Preparation of milk protein-vitamin A complexes and their evaluation for vitamin A binding ability

- Succinylated sodium caseinate and succinylated milk protein concentrate were prepared.
- 3.2 mol of succinic anhydride/mole of lysine gave maximum degree of succinylation.
- Ammonium sulphate precipitation was used for the estimation of unbound vitamin A.
- Different milk protein were evaluated for ability to bind vitamin A.
- Effect of complexation on solubility of protein and vitamin A was carried out.
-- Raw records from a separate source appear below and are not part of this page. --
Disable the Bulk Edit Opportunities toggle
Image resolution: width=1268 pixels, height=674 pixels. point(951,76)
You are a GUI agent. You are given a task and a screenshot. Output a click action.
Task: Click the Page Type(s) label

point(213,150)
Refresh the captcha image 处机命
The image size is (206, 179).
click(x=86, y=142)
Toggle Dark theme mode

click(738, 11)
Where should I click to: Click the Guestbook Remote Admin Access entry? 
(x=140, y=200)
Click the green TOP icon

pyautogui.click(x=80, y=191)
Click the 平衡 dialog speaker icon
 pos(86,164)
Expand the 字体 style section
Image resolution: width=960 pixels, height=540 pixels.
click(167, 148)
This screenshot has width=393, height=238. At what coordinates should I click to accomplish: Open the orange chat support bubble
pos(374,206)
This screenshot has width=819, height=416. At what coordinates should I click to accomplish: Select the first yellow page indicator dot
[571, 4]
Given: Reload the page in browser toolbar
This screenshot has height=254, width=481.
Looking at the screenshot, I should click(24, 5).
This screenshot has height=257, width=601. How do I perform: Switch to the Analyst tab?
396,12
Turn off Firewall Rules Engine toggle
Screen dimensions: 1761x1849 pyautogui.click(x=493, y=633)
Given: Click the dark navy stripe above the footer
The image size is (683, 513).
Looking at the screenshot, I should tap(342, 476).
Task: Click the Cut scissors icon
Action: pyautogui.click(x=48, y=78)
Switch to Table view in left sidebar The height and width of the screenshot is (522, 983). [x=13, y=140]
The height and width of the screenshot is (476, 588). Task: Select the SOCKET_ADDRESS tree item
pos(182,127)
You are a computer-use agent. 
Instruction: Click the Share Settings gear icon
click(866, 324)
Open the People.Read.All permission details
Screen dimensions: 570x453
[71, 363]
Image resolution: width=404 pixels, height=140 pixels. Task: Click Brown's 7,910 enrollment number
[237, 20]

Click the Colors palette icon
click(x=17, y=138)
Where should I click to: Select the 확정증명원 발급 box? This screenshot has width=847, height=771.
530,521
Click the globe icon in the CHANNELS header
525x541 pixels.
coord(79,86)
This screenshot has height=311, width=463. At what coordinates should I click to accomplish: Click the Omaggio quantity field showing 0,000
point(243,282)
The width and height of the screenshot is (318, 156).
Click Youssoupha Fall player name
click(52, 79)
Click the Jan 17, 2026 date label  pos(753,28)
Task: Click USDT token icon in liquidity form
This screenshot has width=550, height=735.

The recent trends for consumption of low fat and fat free foods have led to an increase in deficiencies of vitamin A. Vitamin A is susceptible to light and heat and thus require stabilization in aqueous medium. Stability can be improved by binding of vitamin A to milk protein. In the present research work, succinylated milk proteins were also prepared. 3.2 mol of succinic anhydride/mole of lysine content gave maximum degree of succinylation for both sodium caseinate and milk protein concentrate. Native, reassembled and succinylated milk proteins were used for the preparation of milk protein-Vitamin A (Vit A) complexes. These complexes were further evaluated for unbound vitamin A, ability of milk protein to bind vitamin A and solubility of protein and vitamin A as affected by complexation. Estimation of unbound vitamin A in milk protein-Vit A complexes was carried out using ammonium sulphate for precipitation.